We’re not young any more.

  • My wife of 41 years is “Linda.” Like me she’s retired, but she works part-time at the West Bloomfield post-office. She had lymphatic cancer. It was treatable — she survived. —She was treated with chemo-therapy.
  • RE: “We’re both getting older......” —We both turn 65 this year; my wife today (January 2, 2009), me February 5.
  • “Prostrate” is how my loudmouthed macho brother-from-Boston noisily insists “prostate” is spelled. I.e. the prostate-gland.
  • “Some noisy self-proclaimed SME” (Subject-Matter-Expert) is my all-knowing, blowhard brother-from-Boston (“the almighty Bluster-King”), the macho ad-hominem king, who noisily badmouths everything I do or say.
  • RE: “To say his recollection of where we got off Interstate-80 was WRONG.......” —Years ago my brother and I rode motorcycle to Horseshoe Curve (see below), using my route I’ve used hundreds of times. He noisily disagrees, and claims we used another exit from Interstate-80. And he was incensed I challenged him.
  • RE: “Every convenience-store between Williamsport and Altoony......” —My brother consumed a 24-ounce bottle of Mountain-Dew (“‘Dew”) soda in Williamsport, PA, during our motorcycle-trip to Horseshoe Curve, and had to hit every convenience-store between Williamsport and Altoony (Altoona) to empty it. I use this to portray his blustering about my bathroom frequency.
  • RE: “Which is Porta-Johns......” —My brother claims he’s an expert in Porta-Johns; that in college he majored in Porta-Johns.
  • “Phil Faudi” is a railfan, like me, who conducts tours in the Horseshoe Curve area. (Horseshoe Curve [the “mighty Curve”], west of Altoona, Pennsylvania, is by far the BEST railfan spot I have ever been to. Horseshoe Curve is a national historic site. It was a trick used by the Pennsylvania Railroad to get over the Allegheny mountains without steep grades. Horseshoe Curve was opened in 1854, and is still in use. [I am a railfan, and have been since I was a child.]) —I went on a Faudi railtour last August.
  • RE: “Whatever goes in, must come out..........” —Is what I say about liquid consumption — that consumed liquid ends up being a bathroom break.
  • RE: “I ain’t liftin’ my leg by hand........ —My brother can no longer throw his leg over his motorbike.

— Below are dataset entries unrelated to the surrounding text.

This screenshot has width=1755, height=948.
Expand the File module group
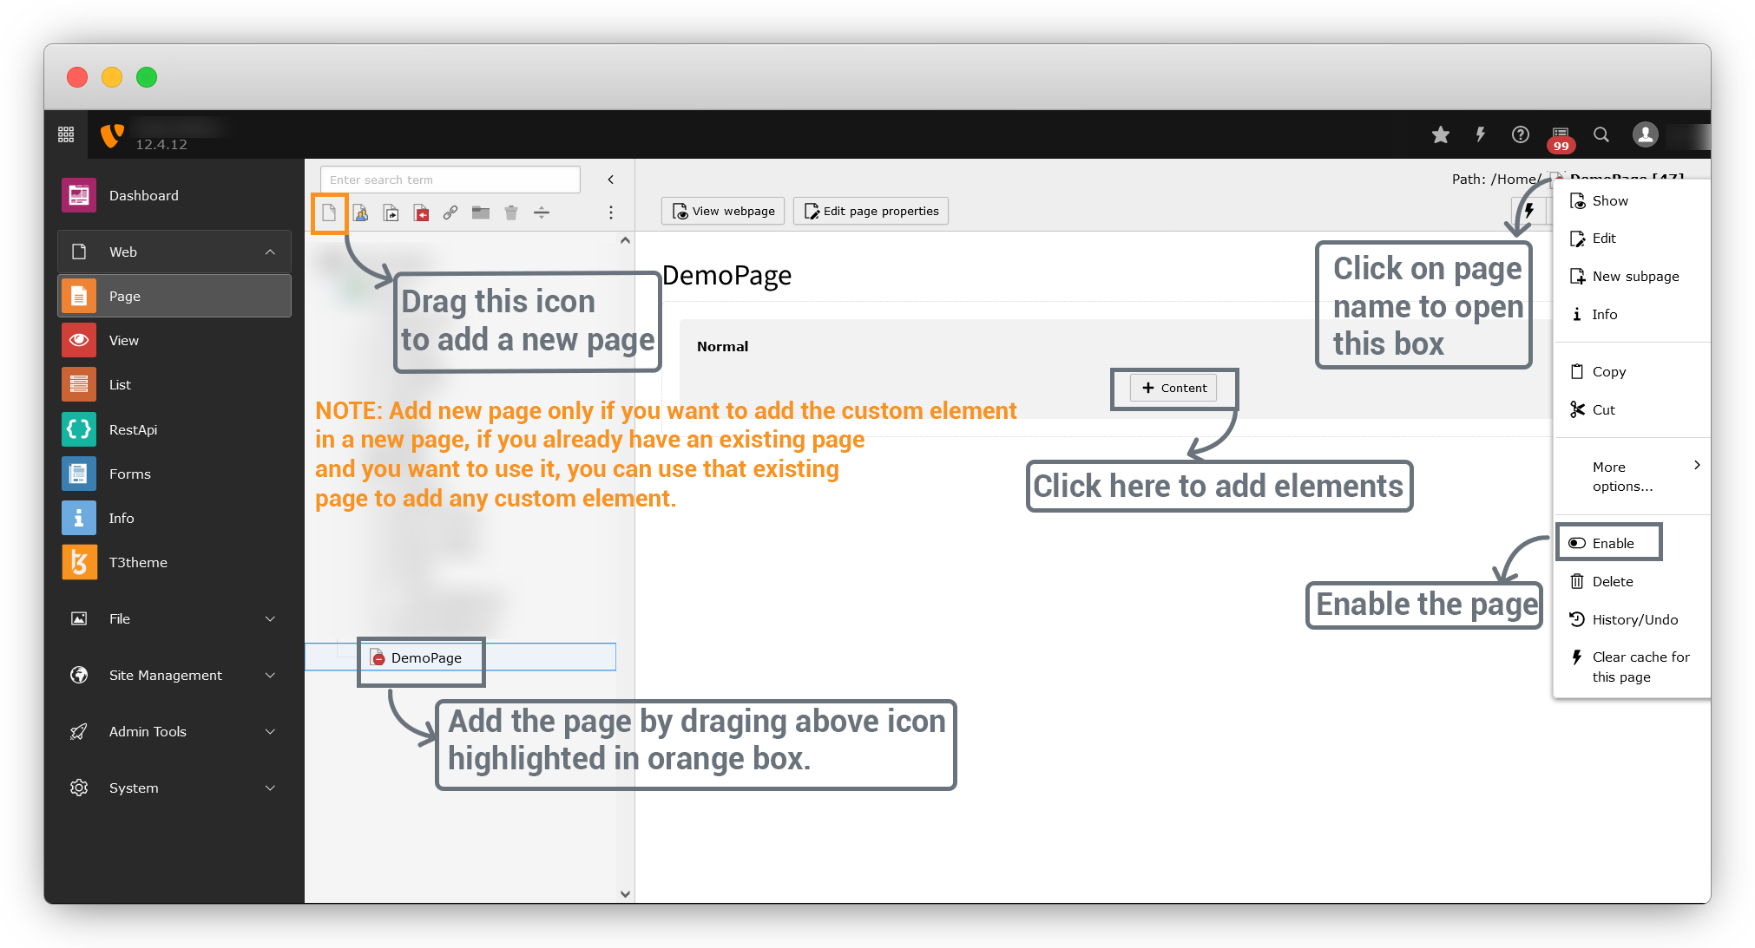pos(270,618)
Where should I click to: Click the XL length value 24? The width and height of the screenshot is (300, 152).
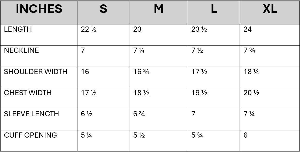point(247,29)
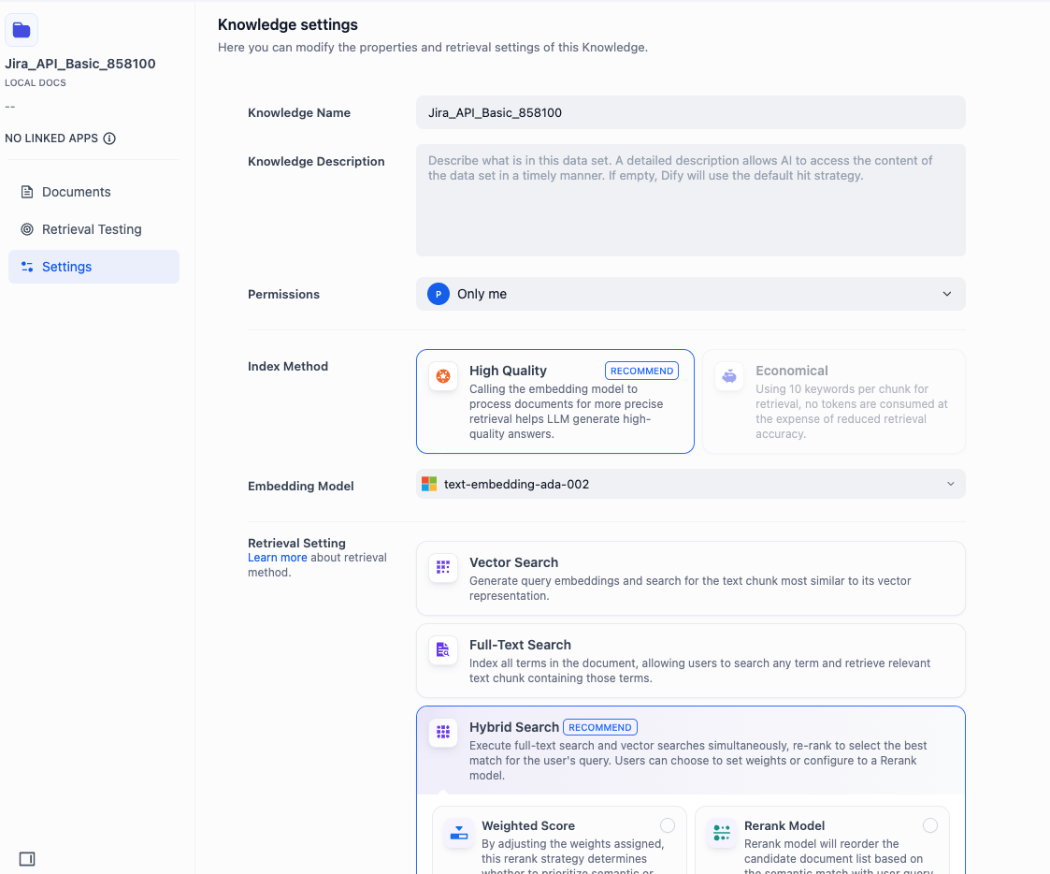This screenshot has width=1050, height=874.
Task: Click the Full-Text Search document icon
Action: (442, 650)
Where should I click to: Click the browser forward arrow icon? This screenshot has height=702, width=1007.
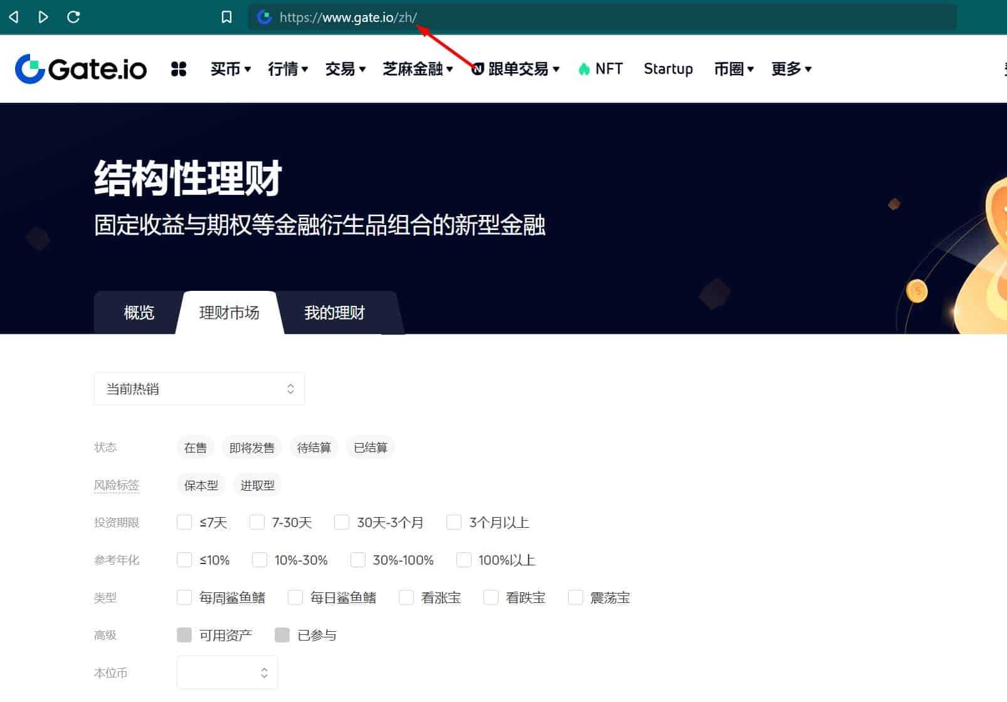click(x=43, y=17)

I still can. He has to lift it by hand. (He’s 13 years younger than me.)
  • Our current dog is “Scarlett;” a rescue Irish-Setter. She’s three-plus, and is our sixth Irish-Setter.
  • “The Old Lady” is what my wife calls herself.
  • I had a stroke October 26, 1993, and it slightly compromised my speech. (Difficulty putting words together.)
  • For 16&1/2 years (1977-1993) I drove transit bus for Regional Transit Service, the transit-bus operator in Rochester, NY. My stroke October 26, 1993 ended that. I belonged to our bus-union: Local 282 (the Rochester local) of the nationwide Amalgamated Transit Union. 282’s president was “Joe Carey” (as in “carry”).
  • “Alumni” are retirees of Local 282. You have to join.
  • “Immanual Baptist Church” in Wilmington, DE, was our family’s church when I was a teenager, but I didn’t actually join, prompting weeping and wailing and gnashing of teeth from my tub-thumping born-again Christian parents.
  • Linda’s mother will soon turn 93; her aunt died awhile ago at 98.